Start of Material provided

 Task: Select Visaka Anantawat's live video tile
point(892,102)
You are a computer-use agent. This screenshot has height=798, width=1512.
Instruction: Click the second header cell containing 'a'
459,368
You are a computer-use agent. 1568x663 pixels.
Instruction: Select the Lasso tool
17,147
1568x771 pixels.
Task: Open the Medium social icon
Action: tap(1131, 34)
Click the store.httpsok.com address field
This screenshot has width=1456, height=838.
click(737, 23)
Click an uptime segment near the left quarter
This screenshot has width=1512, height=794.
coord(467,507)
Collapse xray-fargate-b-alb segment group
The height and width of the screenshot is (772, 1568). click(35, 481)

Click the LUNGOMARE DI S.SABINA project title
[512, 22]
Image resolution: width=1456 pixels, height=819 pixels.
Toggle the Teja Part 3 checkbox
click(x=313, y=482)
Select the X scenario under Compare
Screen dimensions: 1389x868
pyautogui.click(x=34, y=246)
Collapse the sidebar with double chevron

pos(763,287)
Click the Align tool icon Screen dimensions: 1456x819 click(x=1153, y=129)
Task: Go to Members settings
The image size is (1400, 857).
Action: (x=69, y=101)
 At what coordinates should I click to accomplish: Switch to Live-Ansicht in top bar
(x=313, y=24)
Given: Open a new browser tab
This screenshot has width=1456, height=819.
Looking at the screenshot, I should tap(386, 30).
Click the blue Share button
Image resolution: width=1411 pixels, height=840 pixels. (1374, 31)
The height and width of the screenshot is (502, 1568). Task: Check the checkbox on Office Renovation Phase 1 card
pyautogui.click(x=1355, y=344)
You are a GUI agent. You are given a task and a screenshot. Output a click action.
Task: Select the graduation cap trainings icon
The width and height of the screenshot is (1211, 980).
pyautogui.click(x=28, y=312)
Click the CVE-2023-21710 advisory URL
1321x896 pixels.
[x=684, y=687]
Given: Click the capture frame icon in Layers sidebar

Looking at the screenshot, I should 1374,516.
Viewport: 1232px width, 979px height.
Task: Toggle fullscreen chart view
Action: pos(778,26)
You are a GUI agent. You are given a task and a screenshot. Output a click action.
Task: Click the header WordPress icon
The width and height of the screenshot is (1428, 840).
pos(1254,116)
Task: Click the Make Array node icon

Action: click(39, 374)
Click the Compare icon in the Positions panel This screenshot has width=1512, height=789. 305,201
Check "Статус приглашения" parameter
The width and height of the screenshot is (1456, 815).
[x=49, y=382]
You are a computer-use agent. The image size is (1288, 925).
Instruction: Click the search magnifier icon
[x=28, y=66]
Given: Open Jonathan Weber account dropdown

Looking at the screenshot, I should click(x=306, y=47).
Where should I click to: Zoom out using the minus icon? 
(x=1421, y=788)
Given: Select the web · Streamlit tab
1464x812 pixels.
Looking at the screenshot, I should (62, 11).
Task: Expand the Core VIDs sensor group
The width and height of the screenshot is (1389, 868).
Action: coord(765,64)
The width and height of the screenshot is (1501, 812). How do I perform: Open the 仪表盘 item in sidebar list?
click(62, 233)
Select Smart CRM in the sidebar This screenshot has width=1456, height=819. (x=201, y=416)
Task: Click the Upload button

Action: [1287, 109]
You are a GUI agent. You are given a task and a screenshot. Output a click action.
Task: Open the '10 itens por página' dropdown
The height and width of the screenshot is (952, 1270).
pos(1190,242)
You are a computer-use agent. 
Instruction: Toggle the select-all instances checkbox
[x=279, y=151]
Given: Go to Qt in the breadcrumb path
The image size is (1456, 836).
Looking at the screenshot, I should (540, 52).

End of Material provided

To do ->
The lines above that hold the string "computer" are to be located and copied.

Response to this task ->
You are a computer-use agent. This screenshot has height=798, width=1512.
You are a computer-use agent. 1568x663 pixels.
You are a computer-use agent. The image size is (1288, 925).
You are a computer-use agent. 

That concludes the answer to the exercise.